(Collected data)
# # # #
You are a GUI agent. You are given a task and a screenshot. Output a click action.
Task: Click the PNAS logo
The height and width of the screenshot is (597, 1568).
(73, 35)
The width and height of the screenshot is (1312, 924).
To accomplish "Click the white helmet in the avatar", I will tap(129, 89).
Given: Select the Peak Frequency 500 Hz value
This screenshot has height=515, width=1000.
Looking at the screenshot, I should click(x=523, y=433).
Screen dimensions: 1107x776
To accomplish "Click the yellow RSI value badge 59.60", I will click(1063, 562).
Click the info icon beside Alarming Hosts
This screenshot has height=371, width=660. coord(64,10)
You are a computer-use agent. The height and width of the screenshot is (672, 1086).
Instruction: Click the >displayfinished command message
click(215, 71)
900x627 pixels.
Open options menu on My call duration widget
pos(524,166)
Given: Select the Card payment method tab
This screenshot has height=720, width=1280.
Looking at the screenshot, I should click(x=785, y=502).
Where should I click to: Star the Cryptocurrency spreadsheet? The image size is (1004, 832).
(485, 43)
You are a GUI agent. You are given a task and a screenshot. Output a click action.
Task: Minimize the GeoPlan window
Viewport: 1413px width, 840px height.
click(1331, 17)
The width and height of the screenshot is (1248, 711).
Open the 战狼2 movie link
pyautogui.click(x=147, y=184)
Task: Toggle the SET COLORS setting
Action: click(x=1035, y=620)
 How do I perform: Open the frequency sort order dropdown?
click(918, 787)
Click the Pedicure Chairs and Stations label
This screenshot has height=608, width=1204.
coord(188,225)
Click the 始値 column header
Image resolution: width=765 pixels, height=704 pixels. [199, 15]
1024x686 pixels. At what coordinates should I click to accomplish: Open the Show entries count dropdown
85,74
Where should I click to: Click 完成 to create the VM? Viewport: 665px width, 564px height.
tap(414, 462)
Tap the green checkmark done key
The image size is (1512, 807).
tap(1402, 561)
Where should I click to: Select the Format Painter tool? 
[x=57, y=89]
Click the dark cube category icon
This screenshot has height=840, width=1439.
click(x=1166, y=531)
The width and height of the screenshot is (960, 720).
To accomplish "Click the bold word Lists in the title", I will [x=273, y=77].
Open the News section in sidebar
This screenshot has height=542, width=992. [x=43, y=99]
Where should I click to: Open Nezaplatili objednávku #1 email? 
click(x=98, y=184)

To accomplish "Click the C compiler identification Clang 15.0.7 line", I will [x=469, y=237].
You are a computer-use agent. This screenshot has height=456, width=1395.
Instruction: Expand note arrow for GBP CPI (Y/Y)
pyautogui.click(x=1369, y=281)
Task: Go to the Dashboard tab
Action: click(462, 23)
# # # #
— Assigned task —
Would you set down every entry again, exactly?

— Written solution —
You are a GUI agent. You are given a task and a screenshot. Output a click action.
Task: Click the PNAS logo
The height and width of the screenshot is (597, 1568).
(73, 35)
The width and height of the screenshot is (1312, 924).
To accomplish "Click the white helmet in the avatar", I will tap(129, 89).
Given: Select the Peak Frequency 500 Hz value
This screenshot has height=515, width=1000.
Looking at the screenshot, I should click(x=523, y=433).
Screen dimensions: 1107x776
To accomplish "Click the yellow RSI value badge 59.60", I will click(1063, 562).
Click the info icon beside Alarming Hosts
This screenshot has height=371, width=660. coord(64,10)
You are a computer-use agent. The height and width of the screenshot is (672, 1086).
Instruction: Click the >displayfinished command message
click(215, 71)
900x627 pixels.
Open options menu on My call duration widget
pos(524,166)
Given: Select the Card payment method tab
This screenshot has height=720, width=1280.
Looking at the screenshot, I should click(x=785, y=502).
Where should I click to: Star the Cryptocurrency spreadsheet? The image size is (1004, 832).
(485, 43)
You are a GUI agent. You are given a task and a screenshot. Output a click action.
Task: Minimize the GeoPlan window
Viewport: 1413px width, 840px height.
click(1331, 17)
The width and height of the screenshot is (1248, 711).
Open the 战狼2 movie link
pyautogui.click(x=147, y=184)
Task: Toggle the SET COLORS setting
Action: click(x=1035, y=620)
 How do I perform: Open the frequency sort order dropdown?
click(918, 787)
Click the Pedicure Chairs and Stations label
This screenshot has height=608, width=1204.
coord(188,225)
Click the 始値 column header
Image resolution: width=765 pixels, height=704 pixels. [199, 15]
1024x686 pixels. At what coordinates should I click to accomplish: Open the Show entries count dropdown
85,74
Where should I click to: Click 完成 to create the VM? Viewport: 665px width, 564px height.
tap(414, 462)
Tap the green checkmark done key
The image size is (1512, 807).
tap(1402, 561)
Where should I click to: Select the Format Painter tool? 
[x=57, y=89]
Click the dark cube category icon
This screenshot has height=840, width=1439.
click(x=1166, y=531)
The width and height of the screenshot is (960, 720).
To accomplish "Click the bold word Lists in the title", I will [x=273, y=77].
Open the News section in sidebar
This screenshot has height=542, width=992. [x=43, y=99]
Where should I click to: Open Nezaplatili objednávku #1 email? 
click(x=98, y=184)

To accomplish "Click the C compiler identification Clang 15.0.7 line", I will [x=469, y=237].
You are a computer-use agent. This screenshot has height=456, width=1395.
Instruction: Expand note arrow for GBP CPI (Y/Y)
pyautogui.click(x=1369, y=281)
Task: Go to the Dashboard tab
Action: click(462, 23)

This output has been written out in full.